Whether you have been married or in a de facto relationship for a relatively short period of time, it can still be difficult to workout how to divide your assets. In the case of Grunseth & Wighton  FedCFamC1A the Court took a close look at the division of assets after a short relationship.
The parties started living together in 2013 and separated in 2016 however they were separated under the one roof until 2019, therefore it was considered a de facto relationship of 3 years. There were no children of the relationship, however there was a dispute over who was to retain the party’s dog.
The trial judge made orders for the assets to be divided 52.5% to the wife and 47.5% to the husband. The wife appealed that decision on the basis that she had contributed over half of the value of the property to be divided and had made other contributions which afforded her a higher allocation of the property.
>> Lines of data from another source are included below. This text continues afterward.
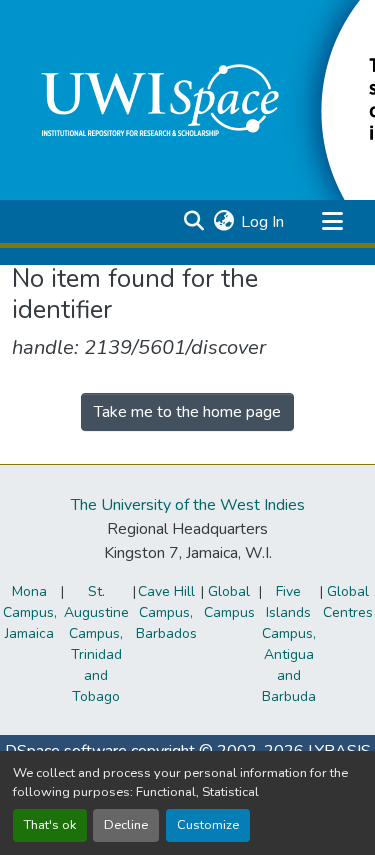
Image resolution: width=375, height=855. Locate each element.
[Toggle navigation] (332, 222)
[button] (193, 222)
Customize (208, 825)
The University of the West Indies (188, 505)
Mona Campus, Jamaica (30, 612)
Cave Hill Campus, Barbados (166, 612)
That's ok (50, 825)
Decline (126, 825)
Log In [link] (262, 222)
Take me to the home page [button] (187, 412)
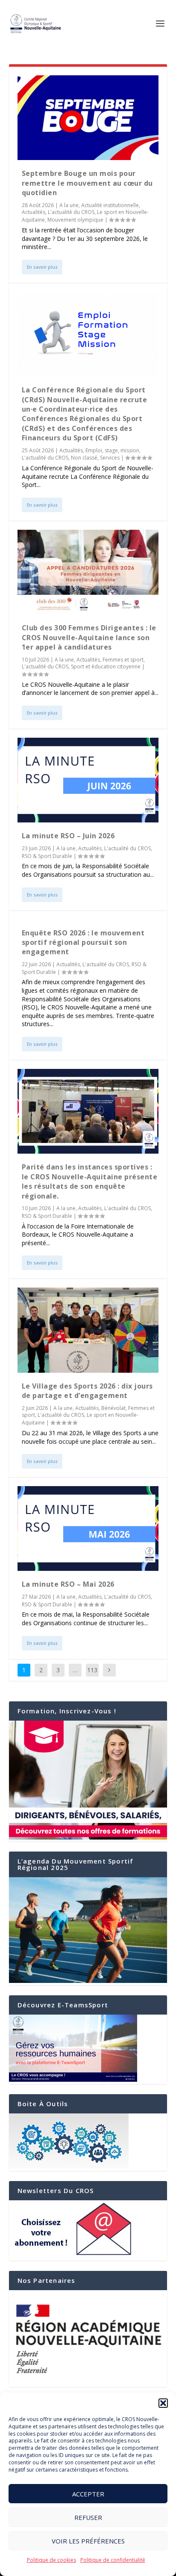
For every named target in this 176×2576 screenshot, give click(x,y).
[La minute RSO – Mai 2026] (88, 1528)
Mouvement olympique (75, 219)
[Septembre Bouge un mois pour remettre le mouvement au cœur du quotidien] (88, 117)
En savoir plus (42, 267)
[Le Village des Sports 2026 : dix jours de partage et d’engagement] (88, 1330)
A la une (69, 205)
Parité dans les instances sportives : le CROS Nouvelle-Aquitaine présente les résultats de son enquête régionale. (90, 1181)
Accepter (88, 2494)
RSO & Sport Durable (47, 856)
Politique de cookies (51, 2560)
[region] (88, 2338)
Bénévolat (113, 1408)
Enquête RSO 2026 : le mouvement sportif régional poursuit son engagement (83, 942)
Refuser (88, 2517)
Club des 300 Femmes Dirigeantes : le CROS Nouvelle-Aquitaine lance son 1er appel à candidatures (89, 637)
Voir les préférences (88, 2541)
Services (110, 457)
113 (92, 1670)
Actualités (33, 212)
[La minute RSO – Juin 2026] (88, 780)
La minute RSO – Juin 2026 (68, 835)
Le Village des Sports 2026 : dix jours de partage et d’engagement (87, 1390)
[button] (163, 2403)
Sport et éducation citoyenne (106, 666)
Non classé (84, 457)
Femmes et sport (123, 659)
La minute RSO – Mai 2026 (68, 1584)
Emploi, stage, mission (112, 450)
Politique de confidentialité (112, 2560)
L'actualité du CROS (71, 212)
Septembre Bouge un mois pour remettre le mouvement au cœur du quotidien (87, 183)
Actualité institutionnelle (110, 205)
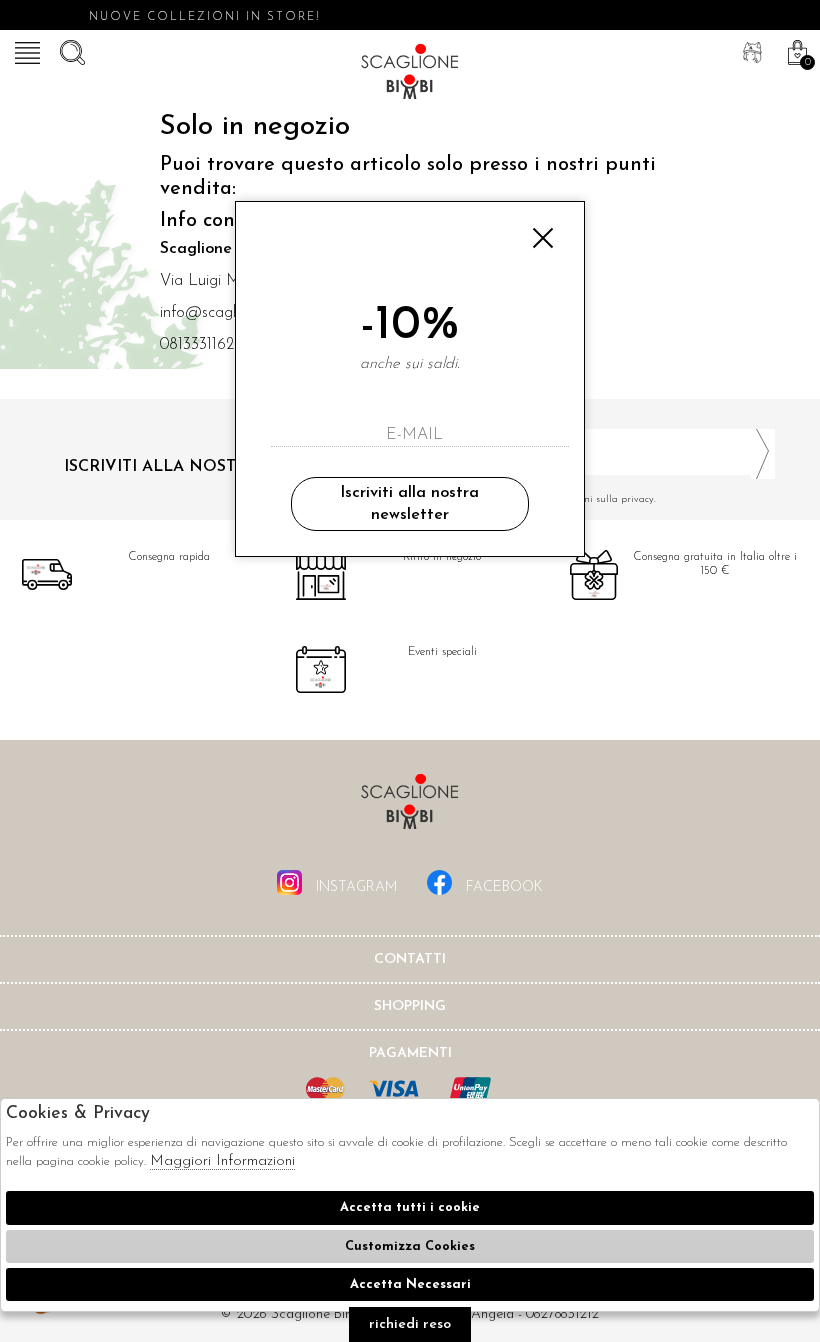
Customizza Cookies (410, 1246)
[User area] (750, 50)
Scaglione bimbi (410, 75)
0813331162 (197, 345)
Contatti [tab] (410, 959)
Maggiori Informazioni (222, 1161)
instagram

The wife was successful on her application appealing the original decision, the basis on which the wife was successful is detailed below.
In 2004 met and started to develop a relationship however they were not considered to be in a de facto relationship until 2013 as prior to that the dynamic of the relationship did not meet the definition of a de facto relationship in accordance with the Family Law Act 1975.
It was in 2013 that they purchased a property together for $1,040,000 which was funded by a payment of $716,423 from the wife, $320,000 from the husband and a $99,223 mortgage secured over the property. The parties reflected their contributions in the percentage in which the parties owned the property on title, being 70% in the wife’s name and 30% in the husband’s name.
In 2015 and 2017 the husband received inheritances in the total sum of $878,211 and used the funds to pay the balance owing on the mortgage of $43,846 and paid the wife $160,000 to the wife. The husband contended that the payments made to the mortgage and the wife equated to him having a 50% interest in the property. The wife did not accept the husband contention as it did not include the increased value in the property and did not equate to equal ownership in the property. The wife had also made greater non-financial contributions and some allowance for her lesser total future earning capacity.
The wife’s primary contention was that her overall financial contributions to the relationship were 52.79% of the current property to be divided, on that basis alone the outcome of the trial was untenable as it was lower than her accepted financial contributions. Further, the division of the assets did not acknowledge the wife’s non-financial contributions and the adjustment for the difference in earing capacity. Given these factors the wife was successful on her application for the appeal. On a strict assessment of the financial contributions alone, the wife should have received more than 52%.
The Court then considered the issue of ownership of the parties Spoodle, Roxy who both parties wished to have in their care. Roxy was purchased by the wife and registered in her name. The trial judge ordered that Roxy be transferred to the husband and Roxy live with him. The appellant judge confirmed the Courts position that the emotional attachment to an animal is not relevant and pets are treated as property to be divided between the parties.
The difficulty arises if the animal has little to no financial value, however given that the matter was referred for re-trial the appellant Court was not required to make a determination on this issue. It is important to note how pets are treated by the Court in the event of a dispute. If possible, retain the animal when you separate however be mindful that if a dispute arises the financial contributions to the animal will be the primary consideration.
*Disclaimer: This is intended as general information only and not to be construed as legal advice. The above information is subject to changes over time. You should always seek professional advice before taking any course of action*.